— start Material shown —
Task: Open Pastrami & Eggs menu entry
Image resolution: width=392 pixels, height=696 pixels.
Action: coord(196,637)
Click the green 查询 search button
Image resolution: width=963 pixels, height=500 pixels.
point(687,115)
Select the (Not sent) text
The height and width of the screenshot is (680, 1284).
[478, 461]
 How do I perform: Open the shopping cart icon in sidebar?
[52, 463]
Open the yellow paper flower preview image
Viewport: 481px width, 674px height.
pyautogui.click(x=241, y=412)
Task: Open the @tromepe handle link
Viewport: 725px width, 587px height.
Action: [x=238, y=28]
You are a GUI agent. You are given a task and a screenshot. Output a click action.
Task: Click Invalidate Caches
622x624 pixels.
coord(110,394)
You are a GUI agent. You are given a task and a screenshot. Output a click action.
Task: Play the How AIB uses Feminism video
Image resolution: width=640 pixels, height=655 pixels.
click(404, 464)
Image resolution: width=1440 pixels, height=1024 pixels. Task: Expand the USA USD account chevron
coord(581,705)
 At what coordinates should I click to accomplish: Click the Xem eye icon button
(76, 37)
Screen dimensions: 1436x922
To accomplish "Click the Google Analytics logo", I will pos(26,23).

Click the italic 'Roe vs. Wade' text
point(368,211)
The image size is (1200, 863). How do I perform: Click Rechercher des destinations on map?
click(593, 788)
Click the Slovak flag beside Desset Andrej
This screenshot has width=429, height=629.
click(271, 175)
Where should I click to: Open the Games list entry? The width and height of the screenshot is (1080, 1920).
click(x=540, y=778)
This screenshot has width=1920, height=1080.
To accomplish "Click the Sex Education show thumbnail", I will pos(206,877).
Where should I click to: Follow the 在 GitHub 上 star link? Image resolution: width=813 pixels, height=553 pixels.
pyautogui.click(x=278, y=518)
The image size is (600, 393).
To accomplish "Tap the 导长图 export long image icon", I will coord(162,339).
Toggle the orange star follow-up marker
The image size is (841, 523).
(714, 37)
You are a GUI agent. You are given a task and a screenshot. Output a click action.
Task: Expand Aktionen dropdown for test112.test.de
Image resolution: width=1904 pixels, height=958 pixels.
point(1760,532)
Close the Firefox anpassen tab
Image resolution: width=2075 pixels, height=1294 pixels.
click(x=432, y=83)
— end Material shown —
Short problem | Copy out the records starting with the line that contains "Select the (Not sent) text" and going on through the line that contains "coord(581,705)", keeping every line. Shift each coordinate in the answers by adding 16 to it.

Answer to this exercise |
Select the (Not sent) text
The height and width of the screenshot is (680, 1284).
[494, 477]
 How do I perform: Open the shopping cart icon in sidebar?
[68, 479]
Open the yellow paper flower preview image
Viewport: 481px width, 674px height.
pyautogui.click(x=257, y=428)
Task: Open the @tromepe handle link
Viewport: 725px width, 587px height.
Action: [x=254, y=44]
You are a GUI agent. You are given a task and a screenshot. Output a click action.
Task: Click Invalidate Caches
622x624 pixels.
coord(126,410)
You are a GUI agent. You are given a task and a screenshot. Output a click action.
Task: Play the How AIB uses Feminism video
Image resolution: width=640 pixels, height=655 pixels.
click(420, 480)
Image resolution: width=1440 pixels, height=1024 pixels. Task: Expand the USA USD account chevron
coord(597,721)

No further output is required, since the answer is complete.